═══ Supplied data ═══

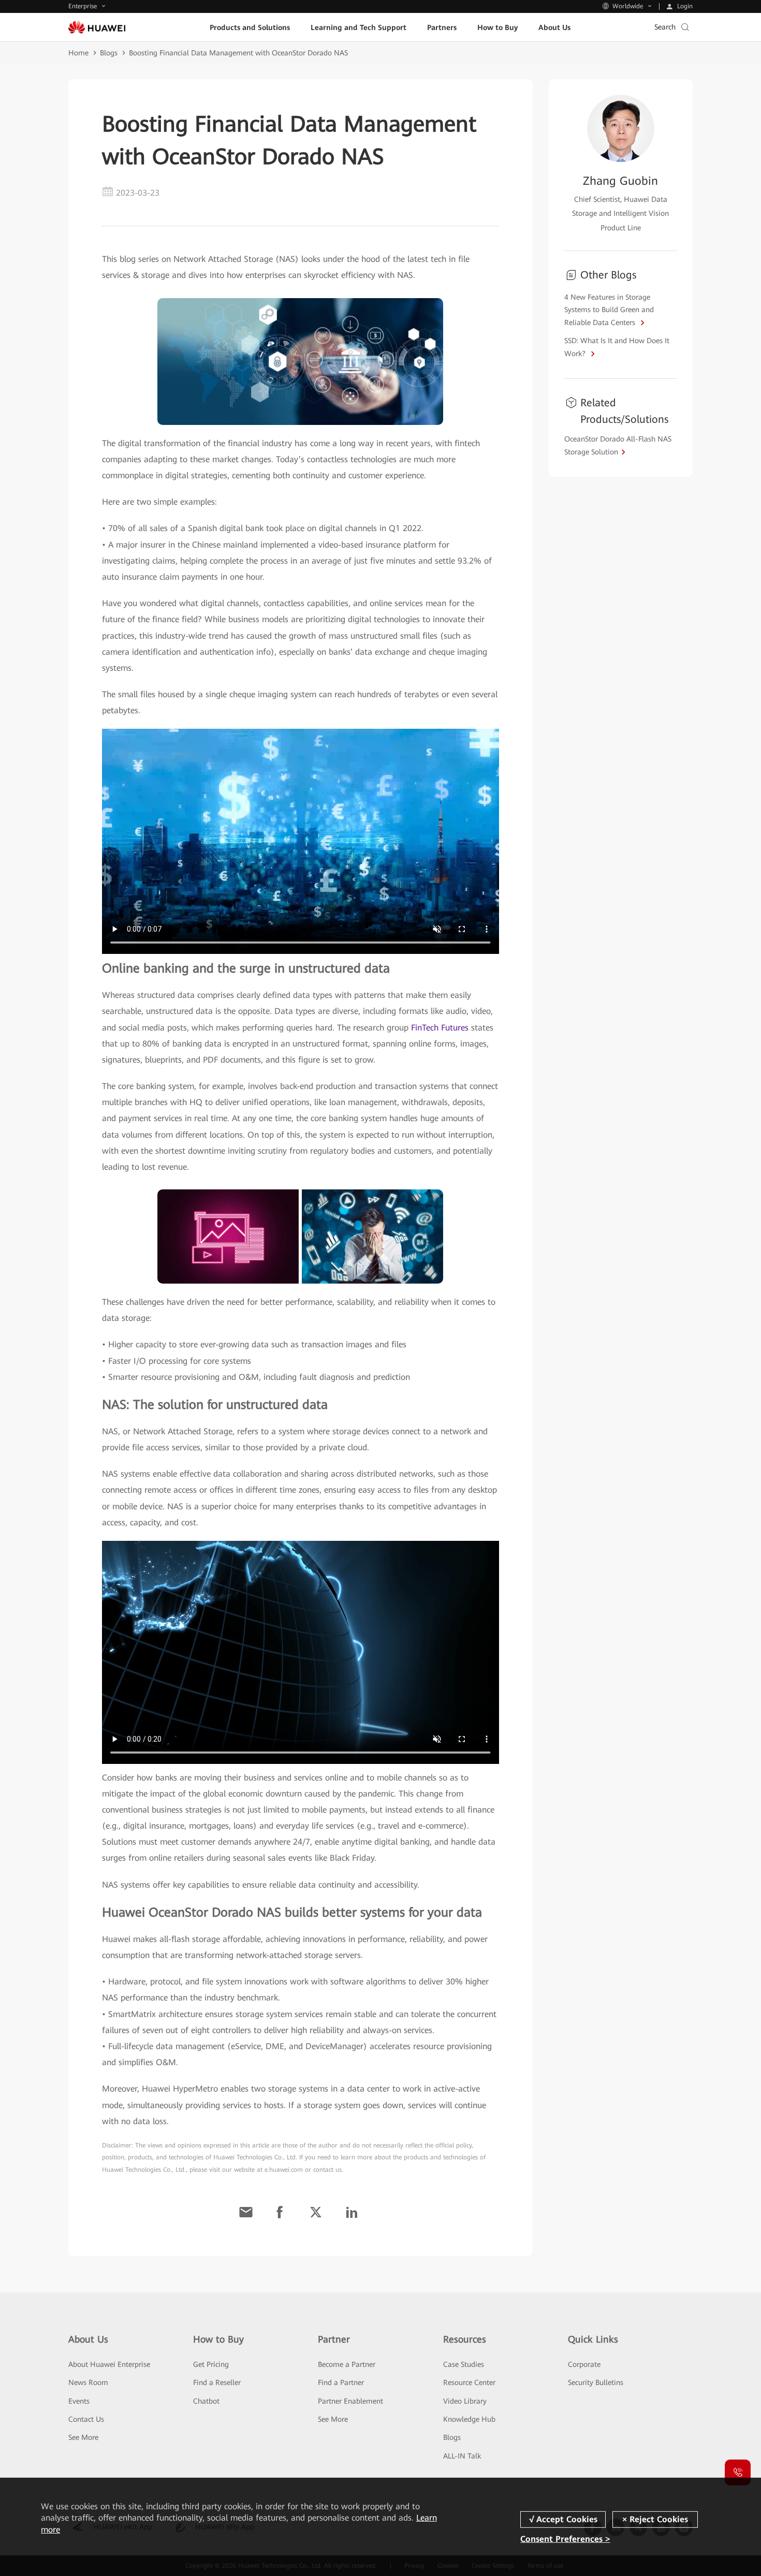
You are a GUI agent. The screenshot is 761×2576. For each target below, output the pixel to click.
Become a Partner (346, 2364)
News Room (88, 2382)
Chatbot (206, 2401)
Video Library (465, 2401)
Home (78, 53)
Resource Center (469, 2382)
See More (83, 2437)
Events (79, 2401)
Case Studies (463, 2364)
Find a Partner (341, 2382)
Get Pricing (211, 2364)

═══

Work instructions:
Please print all the entries exactly as written, but drop the pictures.

Exercise solution:
You are a GUI agent. The screenshot is 761×2576. For each target below, output the pixel to click.
Become a Partner (346, 2364)
News Room (88, 2382)
Chatbot (206, 2401)
Video Library (465, 2401)
Home (78, 53)
Resource Center (469, 2382)
See More (83, 2437)
Events (79, 2401)
Case Studies (463, 2364)
Find a Partner (341, 2382)
Get Pricing (211, 2364)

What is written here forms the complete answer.